Provided data:
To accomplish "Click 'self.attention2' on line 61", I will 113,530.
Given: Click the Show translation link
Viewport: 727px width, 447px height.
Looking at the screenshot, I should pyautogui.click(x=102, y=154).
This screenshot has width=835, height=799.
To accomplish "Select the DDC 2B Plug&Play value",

...

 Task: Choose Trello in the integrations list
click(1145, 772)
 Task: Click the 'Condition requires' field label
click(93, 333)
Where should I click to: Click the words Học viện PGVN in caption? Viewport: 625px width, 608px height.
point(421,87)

What is being asked: Spot the lines above that mention "accomplish" and copy them.

Solved exercise:
To accomplish "Click 'self.attention2' on line 61", I will 113,530.
To accomplish "Select the DDC 2B Plug&Play value",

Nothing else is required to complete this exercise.